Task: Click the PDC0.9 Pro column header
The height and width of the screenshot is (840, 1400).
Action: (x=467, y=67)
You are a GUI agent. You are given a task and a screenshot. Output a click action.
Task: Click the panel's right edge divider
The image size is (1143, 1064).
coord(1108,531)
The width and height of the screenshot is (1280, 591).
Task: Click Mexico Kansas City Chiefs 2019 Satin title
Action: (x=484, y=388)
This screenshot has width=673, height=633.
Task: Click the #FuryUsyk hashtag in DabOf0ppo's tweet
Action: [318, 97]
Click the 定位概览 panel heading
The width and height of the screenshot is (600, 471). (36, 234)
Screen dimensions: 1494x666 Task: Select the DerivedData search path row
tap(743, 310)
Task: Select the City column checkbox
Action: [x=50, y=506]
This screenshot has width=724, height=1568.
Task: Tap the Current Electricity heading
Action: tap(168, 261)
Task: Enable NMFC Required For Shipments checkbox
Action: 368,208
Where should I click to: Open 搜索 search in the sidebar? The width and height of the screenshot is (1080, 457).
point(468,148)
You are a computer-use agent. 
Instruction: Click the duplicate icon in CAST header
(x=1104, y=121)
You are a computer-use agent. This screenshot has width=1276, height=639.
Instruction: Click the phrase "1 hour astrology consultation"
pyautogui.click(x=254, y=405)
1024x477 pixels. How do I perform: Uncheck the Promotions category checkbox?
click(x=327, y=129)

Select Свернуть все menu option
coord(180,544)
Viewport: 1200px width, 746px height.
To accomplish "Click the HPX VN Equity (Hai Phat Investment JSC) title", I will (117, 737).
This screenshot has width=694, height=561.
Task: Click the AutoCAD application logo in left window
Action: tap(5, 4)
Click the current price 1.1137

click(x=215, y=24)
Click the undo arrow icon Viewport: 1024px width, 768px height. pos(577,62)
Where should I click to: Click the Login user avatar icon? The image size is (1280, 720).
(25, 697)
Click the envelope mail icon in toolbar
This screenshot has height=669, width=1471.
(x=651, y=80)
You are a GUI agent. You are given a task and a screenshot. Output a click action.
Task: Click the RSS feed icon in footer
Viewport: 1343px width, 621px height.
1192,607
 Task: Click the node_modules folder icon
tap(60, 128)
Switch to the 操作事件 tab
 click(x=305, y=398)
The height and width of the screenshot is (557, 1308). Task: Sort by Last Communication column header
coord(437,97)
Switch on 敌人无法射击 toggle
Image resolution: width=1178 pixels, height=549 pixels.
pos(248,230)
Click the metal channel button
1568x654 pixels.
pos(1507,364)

What you need to do: Every line of the data must be written out again word for word.

Answer below:
Task: Click the PDC0.9 Pro column header
The height and width of the screenshot is (840, 1400).
Action: (x=467, y=67)
You are a GUI agent. You are given a task and a screenshot. Output a click action.
Task: Click the panel's right edge divider
The image size is (1143, 1064).
coord(1108,531)
The width and height of the screenshot is (1280, 591).
Task: Click Mexico Kansas City Chiefs 2019 Satin title
Action: (x=484, y=388)
This screenshot has width=673, height=633.
Task: Click the #FuryUsyk hashtag in DabOf0ppo's tweet
Action: [318, 97]
Click the 定位概览 panel heading
The width and height of the screenshot is (600, 471). (36, 234)
Screen dimensions: 1494x666 Task: Select the DerivedData search path row
tap(743, 310)
Task: Select the City column checkbox
Action: [x=50, y=506]
This screenshot has width=724, height=1568.
Task: Tap the Current Electricity heading
Action: tap(168, 261)
Task: Enable NMFC Required For Shipments checkbox
Action: 368,208
Where should I click to: Open 搜索 search in the sidebar? The width and height of the screenshot is (1080, 457).
point(468,148)
You are a computer-use agent. 
Instruction: Click the duplicate icon in CAST header
(x=1104, y=121)
You are a computer-use agent. This screenshot has width=1276, height=639.
Instruction: Click the phrase "1 hour astrology consultation"
pyautogui.click(x=254, y=405)
1024x477 pixels. How do I perform: Uncheck the Promotions category checkbox?
click(x=327, y=129)

Select Свернуть все menu option
coord(180,544)
Viewport: 1200px width, 746px height.
To accomplish "Click the HPX VN Equity (Hai Phat Investment JSC) title", I will (117, 737).
This screenshot has width=694, height=561.
Task: Click the AutoCAD application logo in left window
Action: tap(5, 4)
Click the current price 1.1137

click(x=215, y=24)
Click the undo arrow icon Viewport: 1024px width, 768px height. pos(577,62)
Where should I click to: Click the Login user avatar icon? The image size is (1280, 720).
(25, 697)
Click the envelope mail icon in toolbar
This screenshot has height=669, width=1471.
(x=651, y=80)
You are a GUI agent. You are given a task and a screenshot. Output a click action.
Task: Click the RSS feed icon in footer
Viewport: 1343px width, 621px height.
1192,607
 Task: Click the node_modules folder icon
tap(60, 128)
Switch to the 操作事件 tab
 click(x=305, y=398)
The height and width of the screenshot is (557, 1308). Task: Sort by Last Communication column header
coord(437,97)
Switch on 敌人无法射击 toggle
Image resolution: width=1178 pixels, height=549 pixels.
pos(248,230)
Click the metal channel button
1568x654 pixels.
pos(1507,364)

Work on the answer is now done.